在项目中用到Spark Streaming读取Kafka,应用的是Kafka的low level的API因此手动的把Offset存储到ZK(每次执行成功后,才更新zk中的offset信息)当中,但是如果出现Kafka出现网络问题或者ZK没有写入到情况就会出现ZK的offset和Kafka的offset不一致。此时就要对比Kafka和ZK中的Offset
PS:另外spark中也可以做checkpoint来保存state
- Using checkpoints
- Keeping track of the offsets that have been processed.

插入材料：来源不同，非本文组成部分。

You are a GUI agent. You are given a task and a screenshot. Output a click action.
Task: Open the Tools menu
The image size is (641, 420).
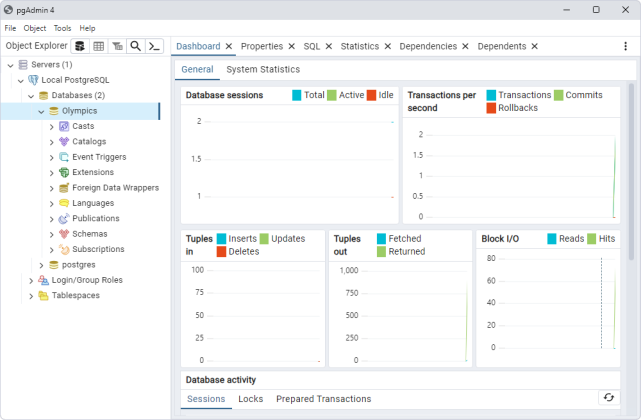[62, 28]
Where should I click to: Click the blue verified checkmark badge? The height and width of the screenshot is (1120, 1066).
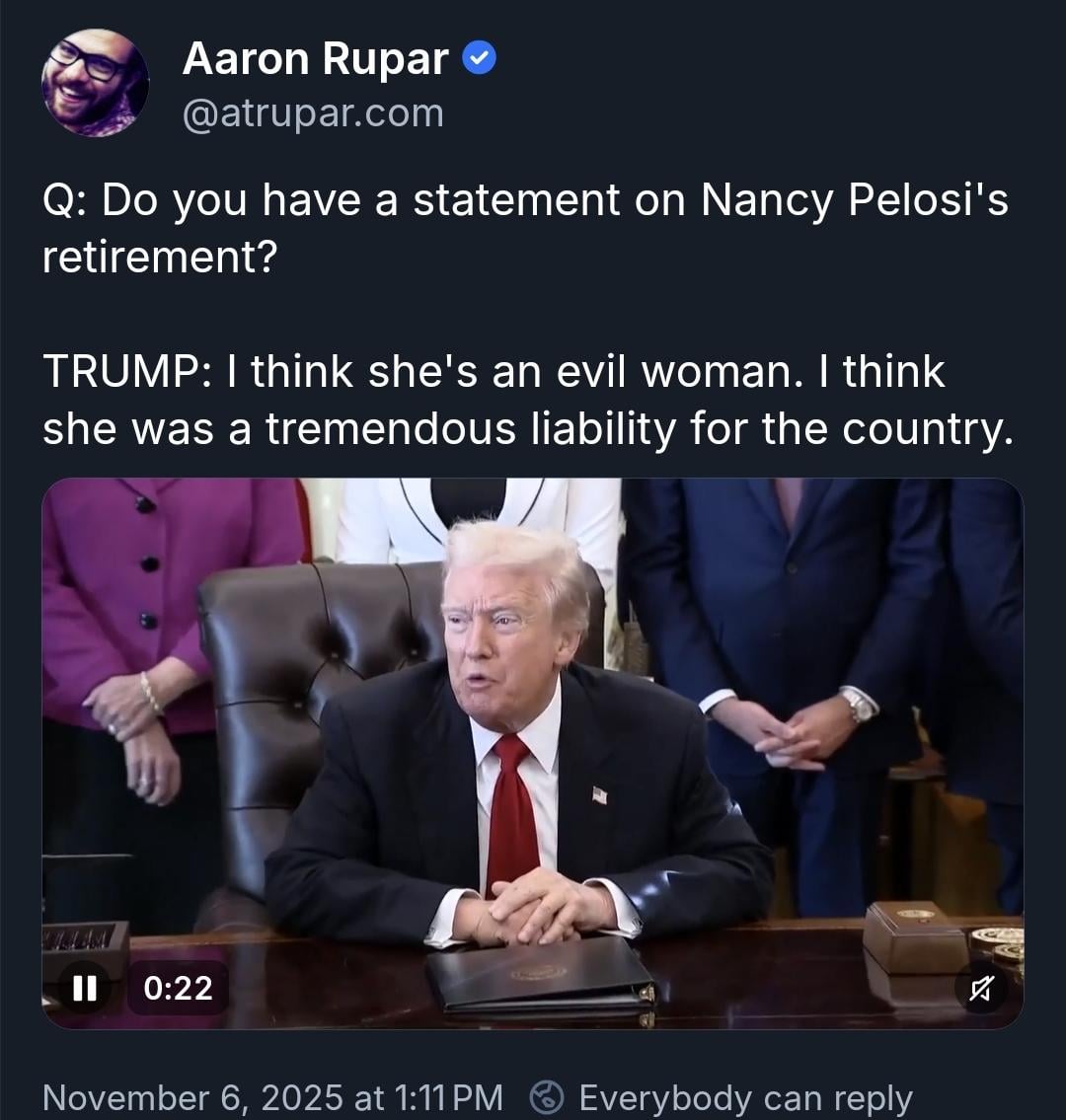(480, 60)

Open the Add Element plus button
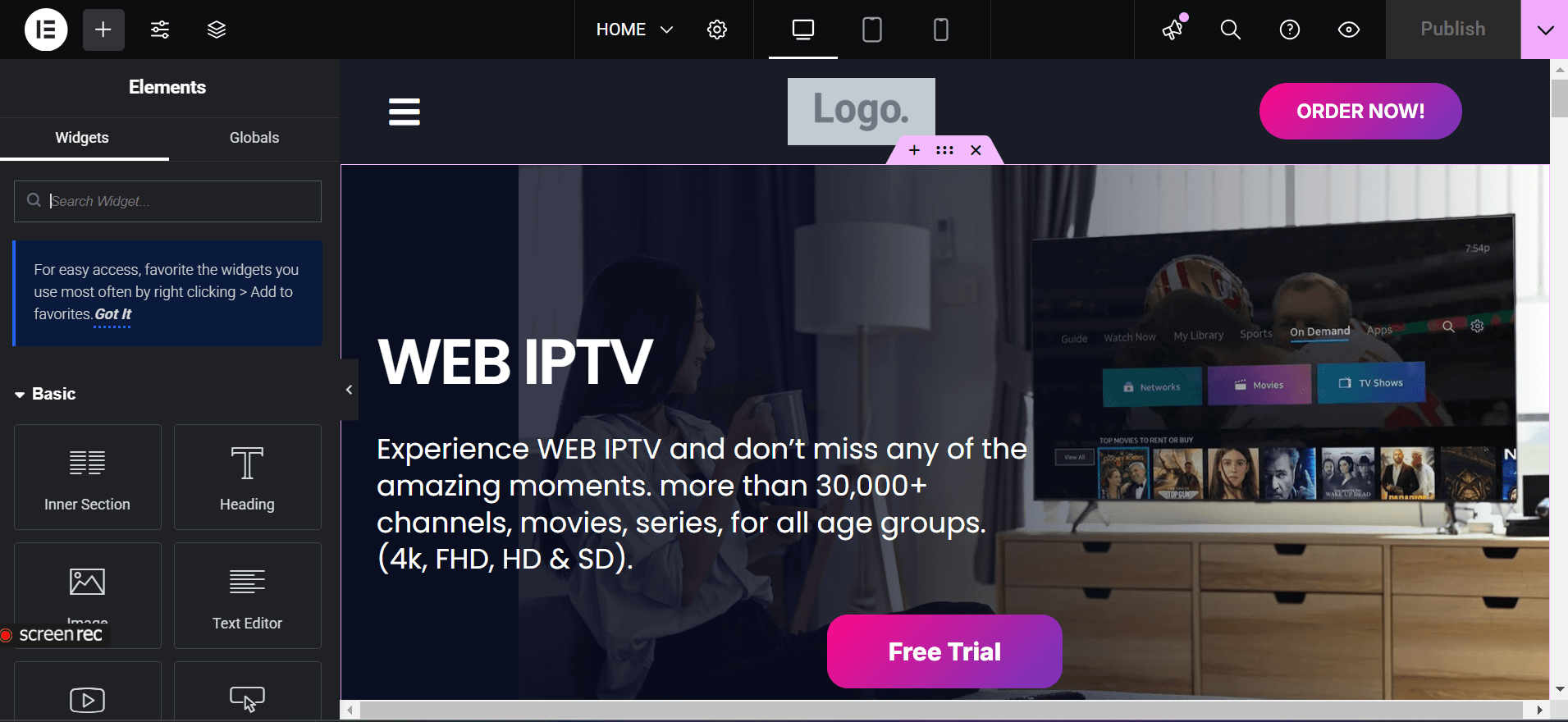tap(103, 30)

另外it takes time for Spark to prepare them and store them
checkpoint比较耗时(平均时间3S做checkpoint)
墙裂推荐:http://aseigneurin.github.io/2016/05/07/spark-kafka-achieving-zero-data-loss.html
逻辑:
如果ZK中的offset小于 EarliestOffset 大于LastestOffset说明ZK中的offset已经失效,把ZK中的offset更新为EarliestOffset;如果ZK的offset在 EarliestOffset 大于LastestOffset之间那么以ZK的offset为准
KafkaUtil (SimpleConsumer从Kafka读取offset)
public class KafkaUtil implements Serializable {
private static final long serialVersionUID = -7708717328840L;
private static KafkaUtil kafkaUtil = null;
private KafkaUtil() {
}
public static KafkaUtil getInstance() {
if (kafkaUtil == null) {
synchronized (KafkaUtil.class) {